» **Text under study**:

Inferring Protein Sequences from Nucleic Acid Sequences

The acquisition of protein sequence information by chemical methodology reached its peak in the late 1970s. However, even with many improvements in this technology, it remained a relatively labor-intensive and time-consuming endeavor.

Thus, the codevelopment of cloning techniques around that time that allowed the preparation of DNA copies of mRNA (called complimentary or cDNA) and reliable DNA se­quencing techniques that were faster and cheaper, which spawned the methodology of recombinant DNA (Berg, 1993), soon displaced chemical methodology as a source of protein sequence information.

Two different methods for sequencing DNA were independently developed by Sanger (1993) and Gilbert (1993) for which they shared the Nobel Prize in Chemistry for 1980. Sanger's procedure eventually was adop­ted as the method of choice. Thus he established the meth­odology for determining the sequences of both proteins and nucleic acids, an achievement of inestimable importance to further studies in cell and molecular biology.

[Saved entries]

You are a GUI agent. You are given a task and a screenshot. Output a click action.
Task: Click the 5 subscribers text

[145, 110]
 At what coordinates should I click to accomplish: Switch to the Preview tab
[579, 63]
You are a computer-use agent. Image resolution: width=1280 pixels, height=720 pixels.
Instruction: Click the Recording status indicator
==
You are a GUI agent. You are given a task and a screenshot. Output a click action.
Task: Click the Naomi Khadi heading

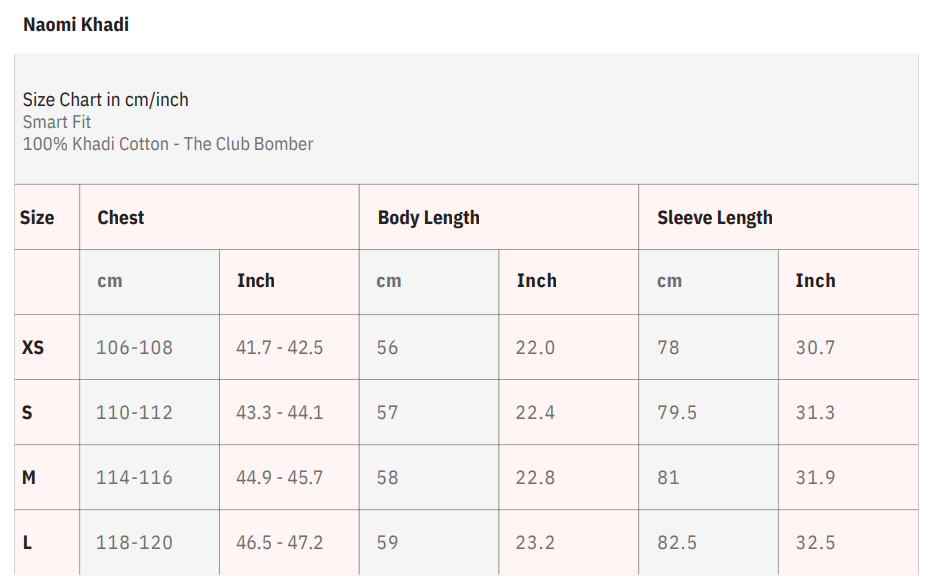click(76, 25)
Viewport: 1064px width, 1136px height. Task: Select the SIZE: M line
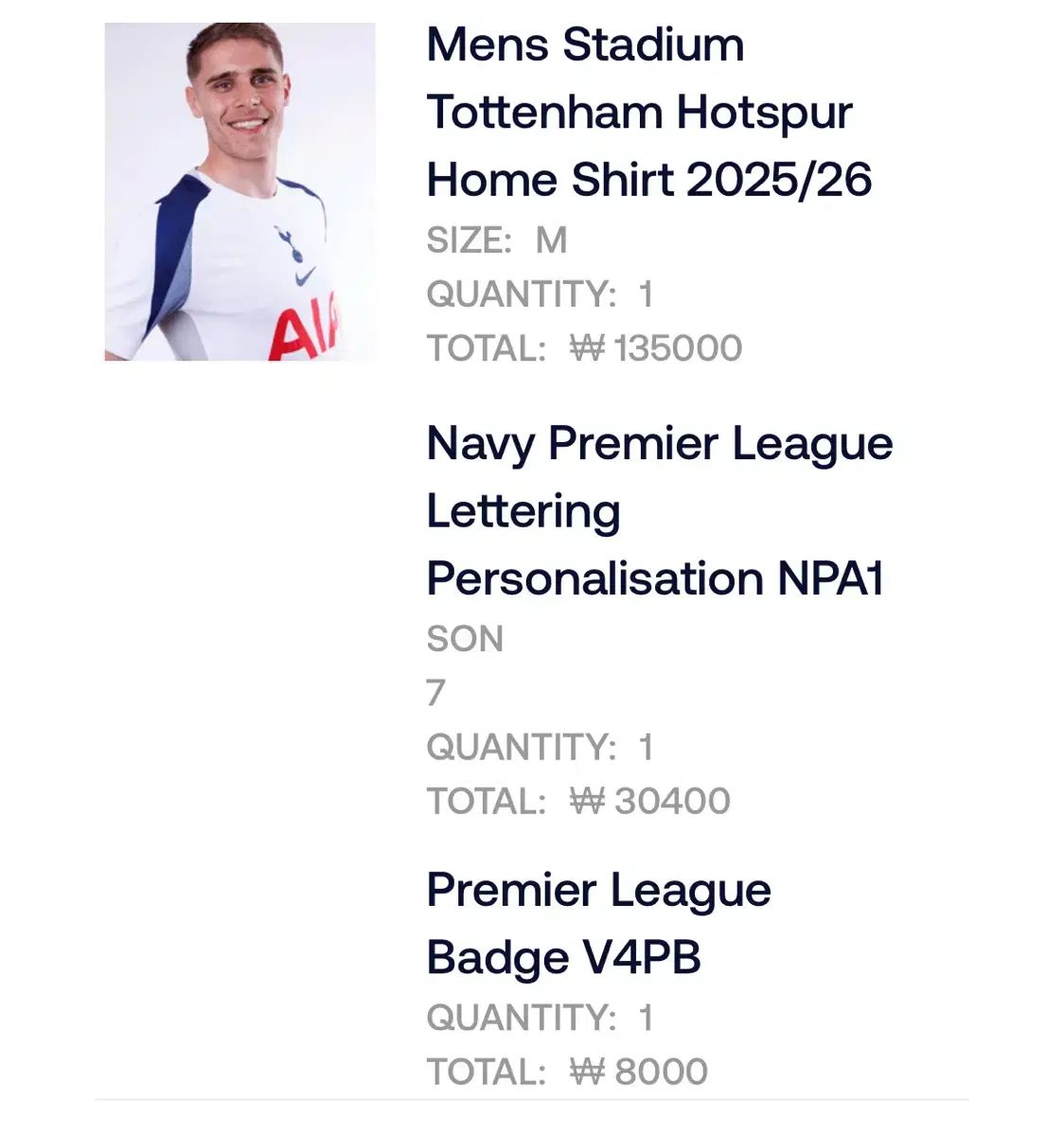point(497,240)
--
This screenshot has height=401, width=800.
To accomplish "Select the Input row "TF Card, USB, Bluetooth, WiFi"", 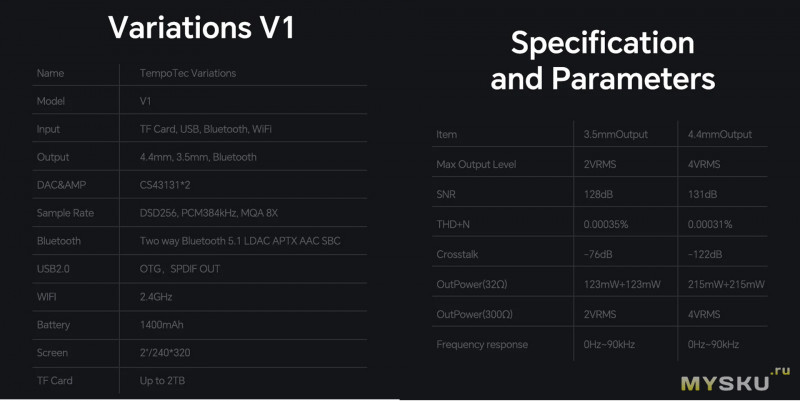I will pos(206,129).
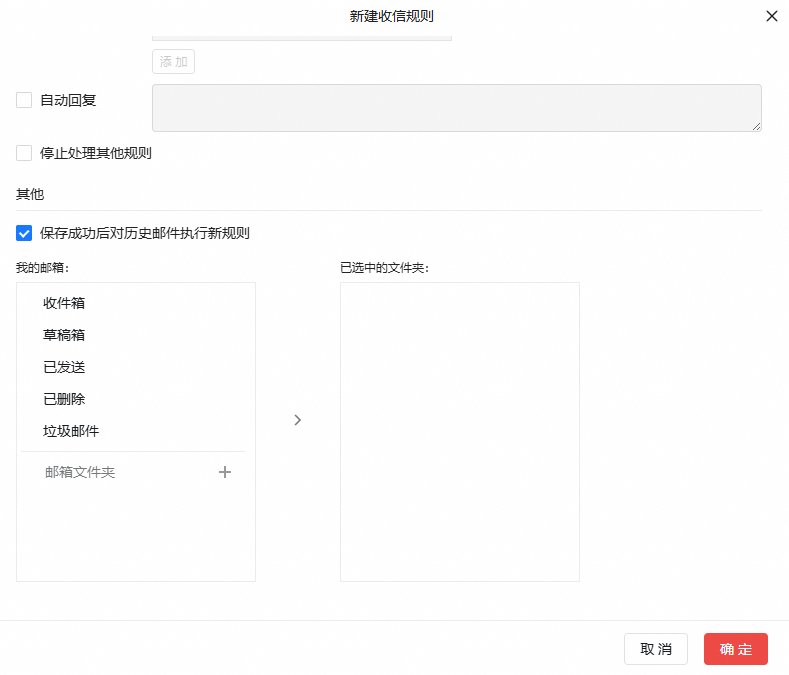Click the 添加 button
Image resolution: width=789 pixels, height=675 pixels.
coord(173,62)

» **Task instructions**: Extend the passage on inferring protein sequences from nucleic acid sequences, picking up right after its final sentence.

» **Result below**:
Initially, know­ledge of at least a portion of the amino acid sequence of a target protein was necessary in order to synthesize DNA probes to screen appropriate libraries to find the corresponding cDNA sequence and the techniques of protein sequencing were highly valuable in achieving this. Eventually, however, DNA manipulations, in general, and DNA sequencing, in particular, became sufficiently efficient that this information was no longer necessary and which finally culminated in the rapid determination of whole genomes, including that of Homo sapiens.

The accumulation of genome sequence data on a massive scale continues unabated. As a result the over­whelming majority of protein sequence information that has been collected and is available today, spanning the entire range of living (and some that are extinct) organisms, is based not on direct measurements but on translated nucleic acid sequences. Indeed there is still between 10 and 20% of the predicted human proteome that has not yet been directly identified in an appropriate sample by any technique (Kim et al., 2014; Wilhelm et al., 2014).

Although nucleic acid se­quencing has provided a plethora of information (that would have required decades to obtain by direct protein sequencing, even with the advances in mass spectrometry), there are con­sequences that have presented new challenges, the most im­portant of which is the detection of splice variants (as alternatively expressed forms of a given gene) and PTMs.

While the number of genes predicted to make up the human genome plummeted during the process of elucidating it (from some­where -150 000 to the eventually determined number of -20 000), the number of splice variants and particularly the extent of PTM in the actual expressed proteome rose dramat­ically.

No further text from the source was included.